Material shown:

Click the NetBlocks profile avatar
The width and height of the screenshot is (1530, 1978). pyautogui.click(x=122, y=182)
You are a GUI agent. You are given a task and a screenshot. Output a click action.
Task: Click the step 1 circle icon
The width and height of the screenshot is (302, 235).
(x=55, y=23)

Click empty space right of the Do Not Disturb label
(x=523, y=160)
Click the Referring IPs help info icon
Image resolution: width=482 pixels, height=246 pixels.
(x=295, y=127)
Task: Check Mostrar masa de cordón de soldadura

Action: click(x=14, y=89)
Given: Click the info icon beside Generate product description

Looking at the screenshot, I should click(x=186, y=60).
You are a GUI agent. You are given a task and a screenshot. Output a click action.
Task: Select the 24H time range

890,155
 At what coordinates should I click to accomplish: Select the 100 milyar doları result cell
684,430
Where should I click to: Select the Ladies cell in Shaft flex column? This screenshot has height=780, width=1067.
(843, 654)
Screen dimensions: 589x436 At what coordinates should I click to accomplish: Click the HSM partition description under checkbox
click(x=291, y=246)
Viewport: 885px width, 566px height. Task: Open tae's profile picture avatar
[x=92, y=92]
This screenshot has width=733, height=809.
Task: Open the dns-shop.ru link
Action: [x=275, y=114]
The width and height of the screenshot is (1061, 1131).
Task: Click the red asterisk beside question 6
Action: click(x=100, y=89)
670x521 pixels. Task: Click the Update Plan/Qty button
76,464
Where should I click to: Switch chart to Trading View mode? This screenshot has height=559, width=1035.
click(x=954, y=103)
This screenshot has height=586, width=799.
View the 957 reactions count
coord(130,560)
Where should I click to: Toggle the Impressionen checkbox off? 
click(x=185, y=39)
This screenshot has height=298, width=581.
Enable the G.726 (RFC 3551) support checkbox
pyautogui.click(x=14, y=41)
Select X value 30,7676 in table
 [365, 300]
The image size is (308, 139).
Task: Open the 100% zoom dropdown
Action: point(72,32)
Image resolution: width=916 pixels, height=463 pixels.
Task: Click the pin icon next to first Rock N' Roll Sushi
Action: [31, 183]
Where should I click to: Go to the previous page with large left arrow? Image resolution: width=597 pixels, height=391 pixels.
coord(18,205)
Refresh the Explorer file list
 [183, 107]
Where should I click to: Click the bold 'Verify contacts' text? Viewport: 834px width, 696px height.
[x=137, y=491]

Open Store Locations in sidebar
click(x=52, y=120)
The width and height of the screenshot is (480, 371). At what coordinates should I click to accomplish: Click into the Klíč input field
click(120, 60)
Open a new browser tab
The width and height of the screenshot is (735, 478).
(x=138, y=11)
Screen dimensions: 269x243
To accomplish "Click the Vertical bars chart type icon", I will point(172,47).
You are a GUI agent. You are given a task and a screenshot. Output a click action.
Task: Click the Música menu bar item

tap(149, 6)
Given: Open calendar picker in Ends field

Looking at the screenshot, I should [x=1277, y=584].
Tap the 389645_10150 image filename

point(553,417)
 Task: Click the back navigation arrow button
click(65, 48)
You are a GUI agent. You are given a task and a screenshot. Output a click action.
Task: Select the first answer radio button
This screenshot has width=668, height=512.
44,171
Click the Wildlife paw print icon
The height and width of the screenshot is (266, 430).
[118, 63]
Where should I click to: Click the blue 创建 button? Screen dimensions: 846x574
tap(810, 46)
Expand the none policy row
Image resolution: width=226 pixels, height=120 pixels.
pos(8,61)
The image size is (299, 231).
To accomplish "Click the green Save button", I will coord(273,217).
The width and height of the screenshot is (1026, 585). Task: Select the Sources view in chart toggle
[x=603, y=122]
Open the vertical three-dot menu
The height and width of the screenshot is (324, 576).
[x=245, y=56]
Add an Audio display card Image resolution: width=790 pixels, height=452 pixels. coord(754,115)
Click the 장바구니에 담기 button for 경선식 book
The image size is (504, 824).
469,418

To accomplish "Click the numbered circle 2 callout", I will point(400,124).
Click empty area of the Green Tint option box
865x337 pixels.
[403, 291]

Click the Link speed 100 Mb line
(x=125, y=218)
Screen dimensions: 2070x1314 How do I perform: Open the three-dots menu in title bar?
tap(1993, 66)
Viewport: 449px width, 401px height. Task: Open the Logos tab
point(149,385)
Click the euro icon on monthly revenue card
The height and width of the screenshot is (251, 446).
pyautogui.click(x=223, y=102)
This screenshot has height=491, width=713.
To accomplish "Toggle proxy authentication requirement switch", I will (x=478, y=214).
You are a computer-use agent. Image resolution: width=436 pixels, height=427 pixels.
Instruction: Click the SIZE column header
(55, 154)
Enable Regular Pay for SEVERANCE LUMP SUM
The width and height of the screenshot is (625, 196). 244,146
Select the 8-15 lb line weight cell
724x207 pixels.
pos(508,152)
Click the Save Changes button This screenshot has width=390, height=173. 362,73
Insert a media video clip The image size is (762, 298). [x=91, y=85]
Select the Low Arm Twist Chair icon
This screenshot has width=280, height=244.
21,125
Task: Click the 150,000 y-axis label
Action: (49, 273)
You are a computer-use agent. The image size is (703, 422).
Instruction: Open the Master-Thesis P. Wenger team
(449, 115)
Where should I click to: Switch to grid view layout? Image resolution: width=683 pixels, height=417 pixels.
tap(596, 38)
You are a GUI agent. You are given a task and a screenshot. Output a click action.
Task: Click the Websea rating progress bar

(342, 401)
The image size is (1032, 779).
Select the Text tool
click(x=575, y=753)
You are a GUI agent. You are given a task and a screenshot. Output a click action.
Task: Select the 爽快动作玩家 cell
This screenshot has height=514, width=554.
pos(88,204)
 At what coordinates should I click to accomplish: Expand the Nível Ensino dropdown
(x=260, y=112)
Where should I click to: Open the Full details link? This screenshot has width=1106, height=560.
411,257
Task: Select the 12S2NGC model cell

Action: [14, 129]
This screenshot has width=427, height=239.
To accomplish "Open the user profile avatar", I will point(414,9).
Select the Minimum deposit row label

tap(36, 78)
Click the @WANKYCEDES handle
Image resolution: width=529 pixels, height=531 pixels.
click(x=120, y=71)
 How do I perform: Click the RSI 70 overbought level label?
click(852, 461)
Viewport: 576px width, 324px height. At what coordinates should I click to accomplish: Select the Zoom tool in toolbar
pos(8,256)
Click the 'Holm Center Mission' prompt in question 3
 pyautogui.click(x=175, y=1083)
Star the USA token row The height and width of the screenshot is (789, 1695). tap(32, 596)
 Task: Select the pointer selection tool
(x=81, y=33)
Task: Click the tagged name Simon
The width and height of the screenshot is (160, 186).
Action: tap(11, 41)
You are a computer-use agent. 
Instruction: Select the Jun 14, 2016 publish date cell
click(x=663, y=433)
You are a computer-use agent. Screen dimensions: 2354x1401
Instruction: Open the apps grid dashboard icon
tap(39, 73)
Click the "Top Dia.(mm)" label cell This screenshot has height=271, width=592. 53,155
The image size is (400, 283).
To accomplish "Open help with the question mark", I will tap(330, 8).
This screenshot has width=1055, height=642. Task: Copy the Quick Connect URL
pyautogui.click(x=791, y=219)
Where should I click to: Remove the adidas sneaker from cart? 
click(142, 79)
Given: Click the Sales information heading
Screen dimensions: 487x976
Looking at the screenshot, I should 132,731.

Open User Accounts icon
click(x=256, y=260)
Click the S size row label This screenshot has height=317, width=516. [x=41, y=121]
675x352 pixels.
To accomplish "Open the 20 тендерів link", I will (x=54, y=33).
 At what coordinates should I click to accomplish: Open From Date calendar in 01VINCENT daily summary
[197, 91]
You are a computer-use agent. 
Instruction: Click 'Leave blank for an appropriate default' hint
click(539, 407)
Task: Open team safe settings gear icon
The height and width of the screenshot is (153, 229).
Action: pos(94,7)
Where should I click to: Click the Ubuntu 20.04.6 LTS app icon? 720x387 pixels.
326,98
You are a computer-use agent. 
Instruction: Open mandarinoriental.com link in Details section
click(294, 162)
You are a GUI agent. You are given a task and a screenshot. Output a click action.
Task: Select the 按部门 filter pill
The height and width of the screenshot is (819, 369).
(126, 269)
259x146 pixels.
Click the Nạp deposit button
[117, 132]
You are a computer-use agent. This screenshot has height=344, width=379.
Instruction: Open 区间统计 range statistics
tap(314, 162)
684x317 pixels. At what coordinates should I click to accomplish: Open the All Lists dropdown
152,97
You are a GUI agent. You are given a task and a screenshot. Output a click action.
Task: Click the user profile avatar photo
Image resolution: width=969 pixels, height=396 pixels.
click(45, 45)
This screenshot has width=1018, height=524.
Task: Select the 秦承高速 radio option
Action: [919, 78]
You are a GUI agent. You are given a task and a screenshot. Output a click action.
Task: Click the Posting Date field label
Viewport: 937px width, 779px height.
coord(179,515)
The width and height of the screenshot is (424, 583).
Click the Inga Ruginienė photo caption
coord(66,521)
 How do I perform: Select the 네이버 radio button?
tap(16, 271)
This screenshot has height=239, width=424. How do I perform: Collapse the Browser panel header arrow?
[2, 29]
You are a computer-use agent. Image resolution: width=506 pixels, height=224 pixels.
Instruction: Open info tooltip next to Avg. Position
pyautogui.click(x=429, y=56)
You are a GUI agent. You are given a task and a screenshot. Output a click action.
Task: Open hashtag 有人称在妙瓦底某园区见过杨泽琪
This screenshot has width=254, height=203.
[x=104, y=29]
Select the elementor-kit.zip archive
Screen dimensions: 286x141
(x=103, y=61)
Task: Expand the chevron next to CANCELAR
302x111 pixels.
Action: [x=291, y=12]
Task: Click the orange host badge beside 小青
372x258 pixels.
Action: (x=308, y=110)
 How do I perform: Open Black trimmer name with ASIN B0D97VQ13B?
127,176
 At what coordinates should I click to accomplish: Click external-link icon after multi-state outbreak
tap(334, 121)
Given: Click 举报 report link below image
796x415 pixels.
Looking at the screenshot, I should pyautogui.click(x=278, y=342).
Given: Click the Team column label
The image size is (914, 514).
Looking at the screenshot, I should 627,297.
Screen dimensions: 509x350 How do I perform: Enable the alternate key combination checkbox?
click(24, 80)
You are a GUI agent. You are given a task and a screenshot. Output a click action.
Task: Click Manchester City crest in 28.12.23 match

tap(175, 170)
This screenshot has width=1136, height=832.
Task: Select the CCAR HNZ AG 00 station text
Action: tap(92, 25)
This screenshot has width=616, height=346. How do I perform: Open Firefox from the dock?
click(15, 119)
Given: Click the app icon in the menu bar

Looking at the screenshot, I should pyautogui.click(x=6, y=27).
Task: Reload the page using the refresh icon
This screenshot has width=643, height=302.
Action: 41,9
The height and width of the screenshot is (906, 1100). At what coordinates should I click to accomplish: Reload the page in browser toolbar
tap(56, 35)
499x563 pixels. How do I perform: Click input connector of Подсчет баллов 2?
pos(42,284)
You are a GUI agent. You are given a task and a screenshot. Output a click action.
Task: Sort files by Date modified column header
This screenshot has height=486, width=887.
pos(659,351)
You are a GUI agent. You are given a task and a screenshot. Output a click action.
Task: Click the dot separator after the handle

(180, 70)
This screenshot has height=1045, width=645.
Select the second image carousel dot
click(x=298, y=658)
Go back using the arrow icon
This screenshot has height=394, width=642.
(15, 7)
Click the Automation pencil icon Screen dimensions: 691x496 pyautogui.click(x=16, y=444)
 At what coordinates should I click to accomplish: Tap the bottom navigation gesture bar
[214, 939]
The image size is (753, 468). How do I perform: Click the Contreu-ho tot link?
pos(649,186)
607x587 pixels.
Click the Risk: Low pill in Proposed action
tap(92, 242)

Task directions: If a line falls between the first line of the data above and the line holding "Click the Referring IPs help info icon", inclusive, retype it exactly; retype no other line.

Completed exercise:
Click the NetBlocks profile avatar
The width and height of the screenshot is (1530, 1978). pyautogui.click(x=122, y=182)
You are a GUI agent. You are given a task and a screenshot. Output a click action.
Task: Click the step 1 circle icon
The width and height of the screenshot is (302, 235).
(x=55, y=23)

Click empty space right of the Do Not Disturb label
(x=523, y=160)
Click the Referring IPs help info icon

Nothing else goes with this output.